A indústria teve uma leve melhora em maio, mas está longe de uma recuperação consistente. Levantamento da Confederação Nacional da Indústria (CNI) mostra que os impactos da crise causada pela pandemia do novo coronavírus na atividade industrial ainda foram severos em maio, embora menos ruins do que os de abril. A análise é de que "o pior ficou para trás".

Segundo a Sondagem Industrial, divulgada ontem pela CNI, a utilidade da capacidade instalada voltou a subir, de 49% em abril para 55% em maio. "Apesar do aumento, o percentual é o segundo menor para toda a série histórica, iniciada em 2011, e se encontra 12 pontos percentuais abaixo do nível registrado no mesmo período de 2019", explicou a confederação.

O índice de evolução da produção industrial está em 43,1 pontos, 6,9 pontos abaixo da linha divisória de 50 pontos que separa queda e crescimento da produção. Em abril, essa distância era de 24 pontos. O indicador de número de empregados, atingiu 42 pontos no mês passado, oito abaixo da divisão. Em abril, essa distância alcançou 11,8 pontos. Para maio, é a segunda pior variação da série, atrás do mesmo mês de 2015, quando foi de 41,4 pontos. A evolução dos estoques foi de 48,2 para 46,2 pontos e a relação entre os efetivos e planejados de 49,8 para 47,4 pontos. 

Cenário negativo
Marcelo Azevedo, economista da Unidade de Política Econômica da CNI, ressaltou que, apesar da leve recuperação ante abril, o cenário é bastante negativo. "Aparentemente, o pior ficou para trás em abril, com dados menos negativos. A queda é um pouco menor, menos intensa e menos espalhada pela indústria. Em abril, foi generalizada", destacou.

Os poucos setores com destaque positivo continuaram os mesmos: as indústrias de farmoquímicos e farmacêuticos e de limpeza. Todas resilientes à crise porque seus produtos ajudam a combater a pandemia. "Tirando isso, todos os demais mostraram melhora no quadro, ou seja, com desempenhos menos negativos. Isso mostra que a indústria está longe de uma recuperação consistente", avaliou Azevedo.

TRECHOS DOS REGISTROS
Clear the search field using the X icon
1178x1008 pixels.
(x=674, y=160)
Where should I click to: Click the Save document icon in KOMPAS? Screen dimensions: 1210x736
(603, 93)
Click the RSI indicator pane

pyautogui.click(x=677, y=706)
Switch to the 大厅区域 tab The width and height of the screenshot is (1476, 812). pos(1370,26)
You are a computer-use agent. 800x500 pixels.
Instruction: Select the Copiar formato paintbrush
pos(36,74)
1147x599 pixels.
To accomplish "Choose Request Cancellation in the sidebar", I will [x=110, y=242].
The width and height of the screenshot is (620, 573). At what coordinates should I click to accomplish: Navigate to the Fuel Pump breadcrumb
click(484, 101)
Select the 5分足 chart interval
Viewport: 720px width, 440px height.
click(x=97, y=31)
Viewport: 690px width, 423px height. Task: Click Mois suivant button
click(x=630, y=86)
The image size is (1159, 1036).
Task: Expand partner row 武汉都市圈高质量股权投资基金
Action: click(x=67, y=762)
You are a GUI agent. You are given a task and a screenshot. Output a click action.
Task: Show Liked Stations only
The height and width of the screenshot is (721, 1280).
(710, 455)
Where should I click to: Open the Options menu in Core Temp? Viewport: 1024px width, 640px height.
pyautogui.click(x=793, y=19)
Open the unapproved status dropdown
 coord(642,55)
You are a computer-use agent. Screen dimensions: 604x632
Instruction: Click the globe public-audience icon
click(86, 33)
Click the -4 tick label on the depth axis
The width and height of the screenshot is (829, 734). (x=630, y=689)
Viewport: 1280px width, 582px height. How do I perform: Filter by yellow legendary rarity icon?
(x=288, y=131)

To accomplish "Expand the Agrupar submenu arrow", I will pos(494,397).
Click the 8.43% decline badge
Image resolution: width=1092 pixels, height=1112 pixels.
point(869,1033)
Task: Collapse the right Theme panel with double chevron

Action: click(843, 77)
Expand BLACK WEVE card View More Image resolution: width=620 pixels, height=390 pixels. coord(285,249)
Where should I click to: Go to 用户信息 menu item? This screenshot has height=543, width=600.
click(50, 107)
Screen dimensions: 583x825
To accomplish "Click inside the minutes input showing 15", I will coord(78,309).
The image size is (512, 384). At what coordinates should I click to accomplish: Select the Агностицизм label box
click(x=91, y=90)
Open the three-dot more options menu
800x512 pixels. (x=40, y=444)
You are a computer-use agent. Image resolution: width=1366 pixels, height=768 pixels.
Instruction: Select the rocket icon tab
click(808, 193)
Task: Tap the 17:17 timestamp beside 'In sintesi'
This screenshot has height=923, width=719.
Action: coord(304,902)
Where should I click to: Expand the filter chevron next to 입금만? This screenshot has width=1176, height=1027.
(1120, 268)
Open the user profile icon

PROBLEMAS A RESOLVER
(1) No texto sobre a indústria, quais setores continuaram com destaque positivo?
(2) Copie do texto sobre a indústria o trecho que começa em "A indústria teve" e termina em "explicou a confederação.".

RESPOSTAS DADAS
(1) As indústrias de farmoquímicos e farmacêuticos e de limpeza.

(2)
A indústria teve uma leve melhora em maio, mas está longe de uma recuperação consistente. Levantamento da Confederação Nacional da Indústria (CNI) mostra que os impactos da crise causada pela pandemia do novo coronavírus na atividade industrial ainda foram severos em maio, embora menos ruins do que os de abril. A análise é de que "o pior ficou para trás".

Segundo a Sondagem Industrial, divulgada ontem pela CNI, a utilidade da capacidade instalada voltou a subir, de 49% em abril para 55% em maio. "Apesar do aumento, o percentual é o segundo menor para toda a série histórica, iniciada em 2011, e se encontra 12 pontos percentuais abaixo do nível registrado no mesmo período de 2019", explicou a confederação.